Moins connue que pour l’anorexie mentale, cette gravité globale de tous les troubles des conduites alimentaires est désormais confirmée par plusieurs études longitudinales, bien que le suivi des malades sur une longue durée soit parfois difficile. De l’enfance à l’âge adulte, la problématique des troubles alimentaires s’installe souvent pour longtemps, dans une chronicité alimentée (sans mauvais jeu de mots) par un cercle vicieux : la rétroaction des modifications neurobiologiques et psychopathologiques (troubles de l’humeur, déni, attitudes compulsives, etc.) sur les dysfonctionnements de la satiété et, vice-versa, la rétroaction de ces troubles des prises alimentaires sur le contexte neurobiologique et psychopathologique.
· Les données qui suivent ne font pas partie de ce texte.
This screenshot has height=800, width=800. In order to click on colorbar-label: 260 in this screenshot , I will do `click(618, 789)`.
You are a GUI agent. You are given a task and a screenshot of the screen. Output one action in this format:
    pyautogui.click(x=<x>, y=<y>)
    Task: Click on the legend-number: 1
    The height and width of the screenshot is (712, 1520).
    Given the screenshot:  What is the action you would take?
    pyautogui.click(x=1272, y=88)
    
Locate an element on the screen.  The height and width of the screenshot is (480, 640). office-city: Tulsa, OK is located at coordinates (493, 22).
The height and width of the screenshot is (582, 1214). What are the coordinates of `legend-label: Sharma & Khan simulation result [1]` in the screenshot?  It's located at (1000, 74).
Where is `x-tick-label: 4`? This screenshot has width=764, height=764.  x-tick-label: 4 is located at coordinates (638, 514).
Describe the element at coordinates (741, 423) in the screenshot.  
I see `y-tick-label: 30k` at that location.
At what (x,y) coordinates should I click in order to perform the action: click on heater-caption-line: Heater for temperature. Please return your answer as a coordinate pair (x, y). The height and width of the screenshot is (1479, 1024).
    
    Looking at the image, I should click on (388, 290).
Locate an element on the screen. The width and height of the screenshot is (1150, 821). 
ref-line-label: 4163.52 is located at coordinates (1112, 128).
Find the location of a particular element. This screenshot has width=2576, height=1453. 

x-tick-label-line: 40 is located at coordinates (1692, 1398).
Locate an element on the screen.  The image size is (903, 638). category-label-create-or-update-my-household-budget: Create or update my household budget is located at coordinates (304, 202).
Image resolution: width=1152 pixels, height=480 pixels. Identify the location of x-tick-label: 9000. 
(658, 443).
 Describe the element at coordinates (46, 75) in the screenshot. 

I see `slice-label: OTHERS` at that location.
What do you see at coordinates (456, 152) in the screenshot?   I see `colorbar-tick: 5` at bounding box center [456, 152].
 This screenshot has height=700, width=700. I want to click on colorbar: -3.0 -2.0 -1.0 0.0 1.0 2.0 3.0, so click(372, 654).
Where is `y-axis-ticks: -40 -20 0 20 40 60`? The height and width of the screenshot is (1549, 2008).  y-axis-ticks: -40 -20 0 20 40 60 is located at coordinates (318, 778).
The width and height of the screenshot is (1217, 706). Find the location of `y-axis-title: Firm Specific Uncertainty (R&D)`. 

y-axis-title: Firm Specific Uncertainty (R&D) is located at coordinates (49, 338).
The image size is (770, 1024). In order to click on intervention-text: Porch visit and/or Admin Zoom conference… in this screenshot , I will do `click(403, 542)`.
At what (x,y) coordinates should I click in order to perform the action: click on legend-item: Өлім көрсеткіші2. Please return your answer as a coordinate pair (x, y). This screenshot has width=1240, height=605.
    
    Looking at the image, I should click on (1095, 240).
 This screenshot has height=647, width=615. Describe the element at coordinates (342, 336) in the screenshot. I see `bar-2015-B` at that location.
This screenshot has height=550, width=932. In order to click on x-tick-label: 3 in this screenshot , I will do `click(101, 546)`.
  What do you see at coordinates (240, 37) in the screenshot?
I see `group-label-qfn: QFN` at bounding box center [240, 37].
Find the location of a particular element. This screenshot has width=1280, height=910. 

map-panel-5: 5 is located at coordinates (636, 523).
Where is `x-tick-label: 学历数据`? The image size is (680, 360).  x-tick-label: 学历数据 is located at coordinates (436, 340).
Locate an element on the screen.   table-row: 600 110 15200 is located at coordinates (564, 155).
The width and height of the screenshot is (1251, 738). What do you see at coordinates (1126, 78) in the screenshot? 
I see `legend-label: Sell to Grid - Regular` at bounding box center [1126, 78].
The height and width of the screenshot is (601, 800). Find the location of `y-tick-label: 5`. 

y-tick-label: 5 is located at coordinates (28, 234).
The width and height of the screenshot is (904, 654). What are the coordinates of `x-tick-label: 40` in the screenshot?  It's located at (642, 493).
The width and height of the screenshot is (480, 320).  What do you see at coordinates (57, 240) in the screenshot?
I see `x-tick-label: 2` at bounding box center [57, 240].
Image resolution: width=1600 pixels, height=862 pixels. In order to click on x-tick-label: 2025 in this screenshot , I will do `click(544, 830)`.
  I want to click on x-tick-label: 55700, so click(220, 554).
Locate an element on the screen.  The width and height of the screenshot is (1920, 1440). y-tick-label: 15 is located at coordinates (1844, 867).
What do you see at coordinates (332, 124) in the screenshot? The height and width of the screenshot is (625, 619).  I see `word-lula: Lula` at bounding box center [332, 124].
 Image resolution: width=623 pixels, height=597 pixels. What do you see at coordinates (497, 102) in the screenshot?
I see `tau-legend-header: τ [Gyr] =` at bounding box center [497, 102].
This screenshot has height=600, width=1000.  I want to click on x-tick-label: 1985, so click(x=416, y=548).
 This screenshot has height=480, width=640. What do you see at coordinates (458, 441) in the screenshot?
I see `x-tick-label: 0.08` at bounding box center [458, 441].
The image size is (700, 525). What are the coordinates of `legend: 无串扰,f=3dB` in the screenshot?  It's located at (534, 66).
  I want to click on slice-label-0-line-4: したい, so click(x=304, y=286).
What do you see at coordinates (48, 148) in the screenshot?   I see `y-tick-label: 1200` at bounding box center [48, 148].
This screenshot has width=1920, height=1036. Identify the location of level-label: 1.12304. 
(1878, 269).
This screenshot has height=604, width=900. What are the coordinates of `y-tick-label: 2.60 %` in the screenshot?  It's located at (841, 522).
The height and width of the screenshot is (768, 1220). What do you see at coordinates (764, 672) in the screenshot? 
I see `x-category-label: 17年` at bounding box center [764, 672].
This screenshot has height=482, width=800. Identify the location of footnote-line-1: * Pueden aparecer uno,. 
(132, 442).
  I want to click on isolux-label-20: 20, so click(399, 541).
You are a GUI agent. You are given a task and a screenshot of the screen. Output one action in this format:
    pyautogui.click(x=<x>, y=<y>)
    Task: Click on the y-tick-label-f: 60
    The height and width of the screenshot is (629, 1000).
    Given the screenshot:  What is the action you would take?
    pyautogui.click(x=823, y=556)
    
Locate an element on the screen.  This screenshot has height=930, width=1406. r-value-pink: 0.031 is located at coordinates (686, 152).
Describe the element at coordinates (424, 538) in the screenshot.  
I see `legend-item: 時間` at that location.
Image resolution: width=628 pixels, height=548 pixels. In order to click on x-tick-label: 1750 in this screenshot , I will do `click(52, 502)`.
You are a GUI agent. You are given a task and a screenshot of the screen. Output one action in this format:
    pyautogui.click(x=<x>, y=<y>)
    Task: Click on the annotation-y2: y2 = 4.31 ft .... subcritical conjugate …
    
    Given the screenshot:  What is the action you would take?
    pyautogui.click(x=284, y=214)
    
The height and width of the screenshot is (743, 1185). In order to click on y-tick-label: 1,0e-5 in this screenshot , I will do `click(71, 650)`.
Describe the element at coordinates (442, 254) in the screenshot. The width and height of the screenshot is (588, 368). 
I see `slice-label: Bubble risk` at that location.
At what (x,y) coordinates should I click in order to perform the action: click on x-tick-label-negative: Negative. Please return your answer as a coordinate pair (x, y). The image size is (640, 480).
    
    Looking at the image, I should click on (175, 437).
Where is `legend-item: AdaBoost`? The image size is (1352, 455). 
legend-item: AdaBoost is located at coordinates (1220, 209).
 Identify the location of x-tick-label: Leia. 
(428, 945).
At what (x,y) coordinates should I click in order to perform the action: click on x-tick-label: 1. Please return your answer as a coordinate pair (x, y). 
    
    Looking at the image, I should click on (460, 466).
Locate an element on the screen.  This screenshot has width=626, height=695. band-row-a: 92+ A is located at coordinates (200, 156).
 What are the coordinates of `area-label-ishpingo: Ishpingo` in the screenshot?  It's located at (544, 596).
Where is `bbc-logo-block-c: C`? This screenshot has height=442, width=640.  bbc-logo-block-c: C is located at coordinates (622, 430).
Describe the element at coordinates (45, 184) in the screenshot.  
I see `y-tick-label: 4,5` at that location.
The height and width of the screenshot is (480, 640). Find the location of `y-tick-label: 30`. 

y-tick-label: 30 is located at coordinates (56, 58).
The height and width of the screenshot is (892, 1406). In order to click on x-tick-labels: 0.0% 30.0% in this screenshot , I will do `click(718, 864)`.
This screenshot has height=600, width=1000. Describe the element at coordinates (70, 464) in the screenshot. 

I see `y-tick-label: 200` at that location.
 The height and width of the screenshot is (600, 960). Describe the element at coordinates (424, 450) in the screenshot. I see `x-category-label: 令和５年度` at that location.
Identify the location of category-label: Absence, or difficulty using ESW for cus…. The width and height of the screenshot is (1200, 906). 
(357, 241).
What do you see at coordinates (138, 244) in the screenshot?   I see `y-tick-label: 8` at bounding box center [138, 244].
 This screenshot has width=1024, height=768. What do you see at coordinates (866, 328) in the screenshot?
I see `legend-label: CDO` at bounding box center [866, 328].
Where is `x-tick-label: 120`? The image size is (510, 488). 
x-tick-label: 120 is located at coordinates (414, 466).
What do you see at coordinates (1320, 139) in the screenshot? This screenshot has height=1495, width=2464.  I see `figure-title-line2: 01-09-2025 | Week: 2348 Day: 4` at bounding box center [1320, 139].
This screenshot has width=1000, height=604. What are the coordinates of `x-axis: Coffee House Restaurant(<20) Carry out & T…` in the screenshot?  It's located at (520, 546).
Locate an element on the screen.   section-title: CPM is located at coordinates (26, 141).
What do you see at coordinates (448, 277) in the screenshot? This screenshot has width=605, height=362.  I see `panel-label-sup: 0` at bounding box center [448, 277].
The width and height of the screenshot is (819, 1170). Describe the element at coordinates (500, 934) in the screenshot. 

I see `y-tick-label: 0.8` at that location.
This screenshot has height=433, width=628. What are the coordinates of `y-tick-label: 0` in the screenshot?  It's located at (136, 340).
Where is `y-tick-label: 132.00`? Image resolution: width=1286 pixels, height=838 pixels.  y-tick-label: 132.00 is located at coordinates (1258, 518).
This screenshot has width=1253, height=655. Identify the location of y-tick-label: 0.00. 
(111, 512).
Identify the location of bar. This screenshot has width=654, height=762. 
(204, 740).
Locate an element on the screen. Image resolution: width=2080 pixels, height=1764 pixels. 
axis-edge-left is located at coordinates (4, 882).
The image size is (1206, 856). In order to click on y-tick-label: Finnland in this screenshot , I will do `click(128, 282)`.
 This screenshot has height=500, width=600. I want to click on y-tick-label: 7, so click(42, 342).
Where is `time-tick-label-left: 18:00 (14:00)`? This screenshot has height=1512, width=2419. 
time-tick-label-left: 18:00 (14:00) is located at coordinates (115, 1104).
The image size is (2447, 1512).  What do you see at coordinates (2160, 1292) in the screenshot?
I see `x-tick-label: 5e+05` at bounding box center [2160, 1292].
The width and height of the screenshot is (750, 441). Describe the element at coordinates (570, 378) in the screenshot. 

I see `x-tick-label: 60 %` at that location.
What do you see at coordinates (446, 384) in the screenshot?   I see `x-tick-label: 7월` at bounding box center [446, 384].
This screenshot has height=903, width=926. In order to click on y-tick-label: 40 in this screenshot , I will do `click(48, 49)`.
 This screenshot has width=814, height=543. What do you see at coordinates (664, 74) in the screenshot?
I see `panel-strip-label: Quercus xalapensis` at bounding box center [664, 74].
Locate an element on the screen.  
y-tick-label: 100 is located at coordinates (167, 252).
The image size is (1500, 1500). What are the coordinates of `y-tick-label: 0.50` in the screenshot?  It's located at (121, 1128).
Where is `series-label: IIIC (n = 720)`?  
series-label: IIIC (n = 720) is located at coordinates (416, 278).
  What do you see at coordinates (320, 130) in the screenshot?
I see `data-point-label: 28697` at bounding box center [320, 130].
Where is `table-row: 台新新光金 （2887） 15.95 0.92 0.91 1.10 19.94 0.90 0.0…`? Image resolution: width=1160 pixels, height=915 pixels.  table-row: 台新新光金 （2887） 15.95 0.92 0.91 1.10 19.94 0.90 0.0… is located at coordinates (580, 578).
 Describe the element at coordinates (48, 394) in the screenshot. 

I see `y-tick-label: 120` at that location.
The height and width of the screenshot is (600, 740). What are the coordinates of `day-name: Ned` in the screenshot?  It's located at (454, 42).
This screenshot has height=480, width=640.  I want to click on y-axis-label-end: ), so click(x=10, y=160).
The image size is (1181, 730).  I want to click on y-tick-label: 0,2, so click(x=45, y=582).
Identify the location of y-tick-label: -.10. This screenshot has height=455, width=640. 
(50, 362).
Pour certains malades, cette évolution vers la chronicité s’accompagne malheureusement d’une mortalité élevée.

Ce phénomène soulève la question de savoir quels critères physiopathologiques contribuent à cette issue parfois fatale, et quelles thérapeutiques permettent d’optimiser les chances de guérison, même à long terme. Mais l’auteur incite à la modestie, car nous avons « de toute évidence encore beaucoup à apprendre » avant de pouvoir proposer des traitements « réellement efficaces » dans la plupart des troubles alimentaires. Malgré l’existence de ce risque vital pour une proportion trop importante de ces patients, un espoir subsiste cependant : la possibilité d’une amélioration, même tardive. L’auteur insiste sur l’importance de rappeler aux familles ce constat épidémiologique, en définitive rassurant : chez de nombreux sujets avec troubles du comportement alimentaire, la situation peut évoluer favorablement, « mais seulement après plusieurs années ».

Dr Alain Cohen

Référence
Kaye W : Eating disorders : hope despite mortal risk. Am J Psychiatry 2009; 166: 1309-1311.